练习目标
下面哪些行含有字符串“height”？请将这些行逐一照抄出来，大小写须完全一致。

所给内容
_ _ _ _ _ _ _

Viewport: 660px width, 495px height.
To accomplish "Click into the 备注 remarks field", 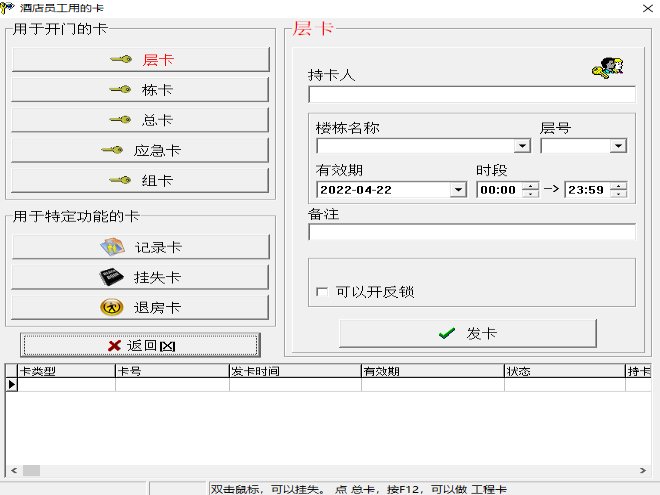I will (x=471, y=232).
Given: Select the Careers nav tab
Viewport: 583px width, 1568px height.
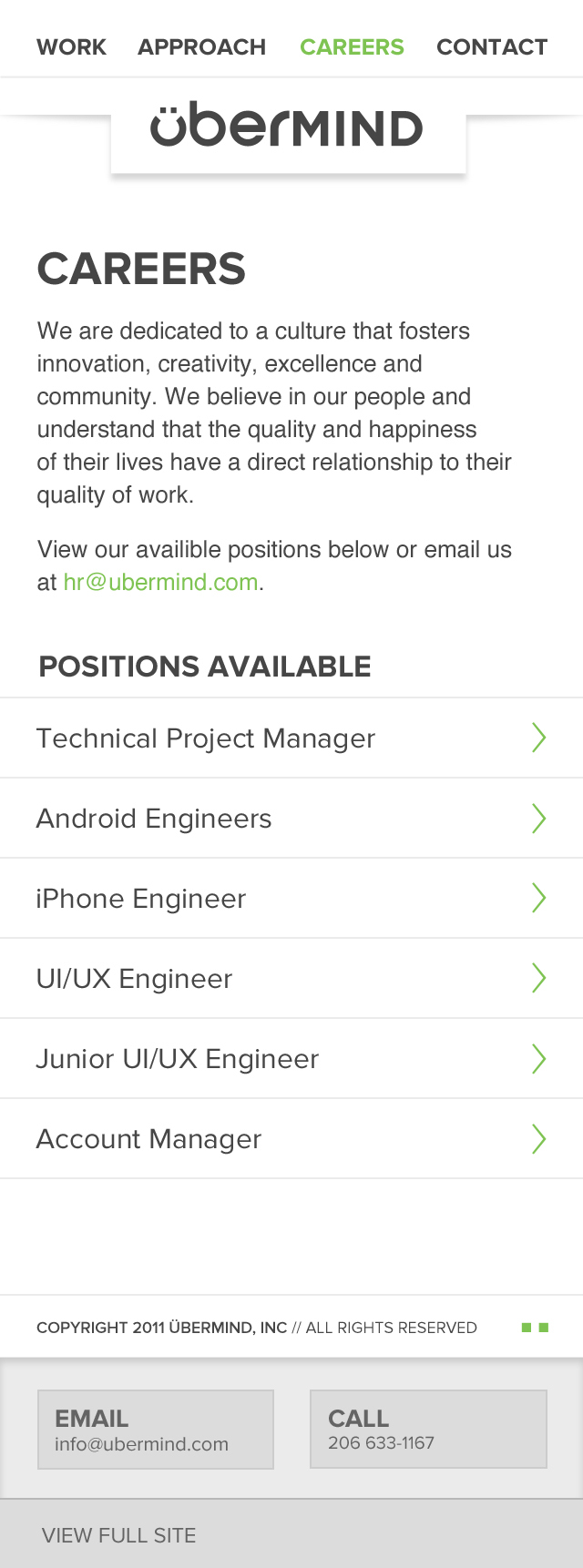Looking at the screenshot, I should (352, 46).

_ _ _ _ _ _ _

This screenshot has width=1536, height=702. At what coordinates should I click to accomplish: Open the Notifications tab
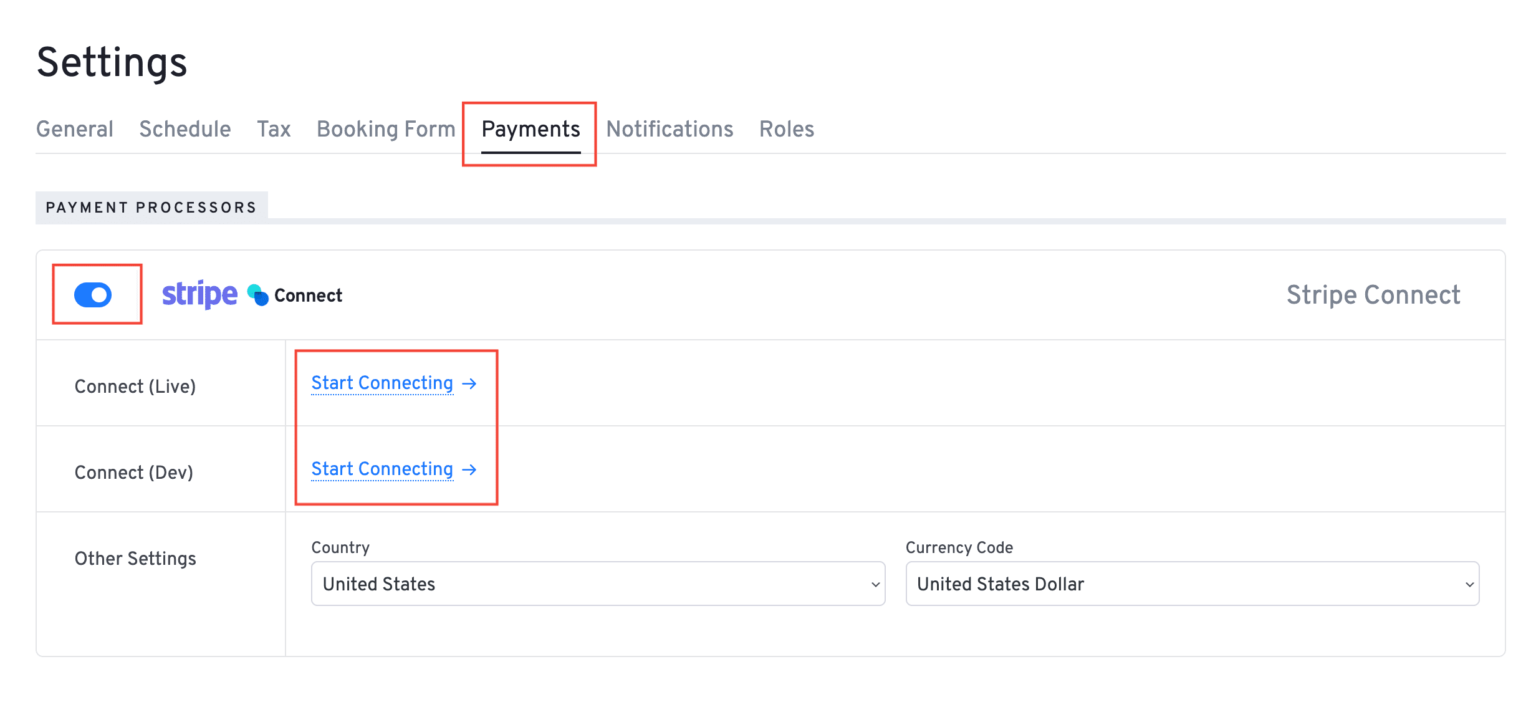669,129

_ _ _ _ _ _ _

任务答复
Viewport: 660px width, 495px height.
Viewport: 583px width, 1568px height.
This screenshot has width=1536, height=702. At what coordinates should I click to accomplish: Open the Notifications tab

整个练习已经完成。